Unfortunately for H-er, he could not break his addiction. We lost our house, he lost his employment and friend, and our marriage seemed to be over. I was so afraid of being a failure and alone that in desperation I gave him one last chance. He broke things off with his mistress and came back to Arizona with the understanding that we would not have sexual relations for a year which we would spend working on other areas of our marriage and rebuilding trust.
The year was soon reduced to six months and then he negotiated a further reprieve. I found myself crying in the shower afterwards and soon found the resentment and contempt rising. I hated coming home from work each day. It reached a point where I couldn't wait for his short trips to Utah because it represented freedom from the abuse of his addiction.

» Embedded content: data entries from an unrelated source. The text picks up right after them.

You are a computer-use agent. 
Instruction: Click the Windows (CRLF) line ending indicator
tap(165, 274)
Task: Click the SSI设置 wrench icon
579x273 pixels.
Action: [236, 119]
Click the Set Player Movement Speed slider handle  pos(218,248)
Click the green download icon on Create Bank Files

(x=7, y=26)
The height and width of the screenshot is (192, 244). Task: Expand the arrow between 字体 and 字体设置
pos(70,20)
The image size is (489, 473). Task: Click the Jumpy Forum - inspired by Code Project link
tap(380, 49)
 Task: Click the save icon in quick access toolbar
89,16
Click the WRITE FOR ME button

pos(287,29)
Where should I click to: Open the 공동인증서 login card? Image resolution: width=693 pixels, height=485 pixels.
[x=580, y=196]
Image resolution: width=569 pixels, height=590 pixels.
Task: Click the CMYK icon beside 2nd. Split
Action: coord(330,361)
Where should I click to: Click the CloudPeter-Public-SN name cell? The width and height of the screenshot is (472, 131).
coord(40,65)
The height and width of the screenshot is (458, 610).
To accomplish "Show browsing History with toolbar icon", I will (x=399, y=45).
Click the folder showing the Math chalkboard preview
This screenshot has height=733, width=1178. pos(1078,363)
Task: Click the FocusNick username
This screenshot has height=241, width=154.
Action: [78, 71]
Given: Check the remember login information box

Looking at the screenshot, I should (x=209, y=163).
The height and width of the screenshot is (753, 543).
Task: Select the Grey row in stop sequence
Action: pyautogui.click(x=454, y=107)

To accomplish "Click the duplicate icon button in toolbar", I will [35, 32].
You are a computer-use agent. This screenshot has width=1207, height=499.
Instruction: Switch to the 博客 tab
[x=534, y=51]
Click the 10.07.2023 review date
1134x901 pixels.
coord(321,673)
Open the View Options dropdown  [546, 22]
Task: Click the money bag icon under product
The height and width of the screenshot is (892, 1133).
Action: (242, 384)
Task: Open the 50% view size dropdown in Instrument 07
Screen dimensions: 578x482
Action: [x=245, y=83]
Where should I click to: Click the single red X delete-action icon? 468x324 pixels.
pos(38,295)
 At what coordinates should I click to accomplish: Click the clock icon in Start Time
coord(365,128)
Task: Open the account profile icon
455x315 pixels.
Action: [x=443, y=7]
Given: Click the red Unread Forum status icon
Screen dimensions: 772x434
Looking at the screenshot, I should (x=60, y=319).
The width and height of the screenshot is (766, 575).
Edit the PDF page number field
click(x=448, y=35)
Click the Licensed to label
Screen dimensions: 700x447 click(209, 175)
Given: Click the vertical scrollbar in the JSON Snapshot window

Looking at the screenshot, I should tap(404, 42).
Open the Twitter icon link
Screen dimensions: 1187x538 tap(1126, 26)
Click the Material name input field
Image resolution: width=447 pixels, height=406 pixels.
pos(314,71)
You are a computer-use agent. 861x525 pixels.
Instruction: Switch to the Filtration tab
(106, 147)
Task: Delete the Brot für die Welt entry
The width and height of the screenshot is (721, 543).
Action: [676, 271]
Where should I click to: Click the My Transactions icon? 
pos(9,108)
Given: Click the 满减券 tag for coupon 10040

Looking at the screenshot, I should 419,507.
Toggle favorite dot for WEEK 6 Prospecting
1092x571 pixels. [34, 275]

In February of 2015, he took a longer trip and I began to read the signs again. The verbal abuse and threats started again. He began raging at the kids. In desperation I begged him to hear me and he listened. He cried and said he finally heard me and then the next weekend proceeded to take a gift I had given him and use it for his addiction.
In May, his affair was confirmed and I realized I had reached a breaking point. I began looking into a divorce but knew I couldn't proceed in anger. I took my time praying, counseling with the Bishop, my counselor, my father, going to the temple, and attending ARP. In September, I finally filed. But I still didn't rush things. Perhaps I was hoping that this would finally motivate him to change. He was adamant in his wish to work things out and promised to do anything if I would just take him back.
There was no sense of urgency around the divorce as his father passed away, I worked the fourth step, and the holidays approached. I knew I didn't want to stay married yet I couldn't bring myself to push the divorce through.
When he came for Christmas it was discovered that he was still seeing this woman despite all his assurances of fidelity. In the meantime, I had finished my fourth step and the anger I had been feeling was greatly diminished. I began to feel peace and resolve regarding my decision to pursue a divorce.
I didn't know what the future holds, but I moved forward knowing that I was in God's hands. I began this blog as a way to hold anger at bay and allow me to forgive him as I knew I was required to do. I found that some of my trauma transferred to my children and through self-reflection and prayer I learned to set more boundaries around my own behavior.
As I began to feel again, I noticed others around me and began to find joy in serving others and the world became a sweeter place. I no longer wished to fade away and die at 50 years old when my children were officially adults and capable of taking care of themselves. Eventually, I realized the gift of healing and forgiveness and sat in the temple feeling buoyed by the lightness that came with these gifts. I am no longer just surviving. I am living and thriving. Praise be to God.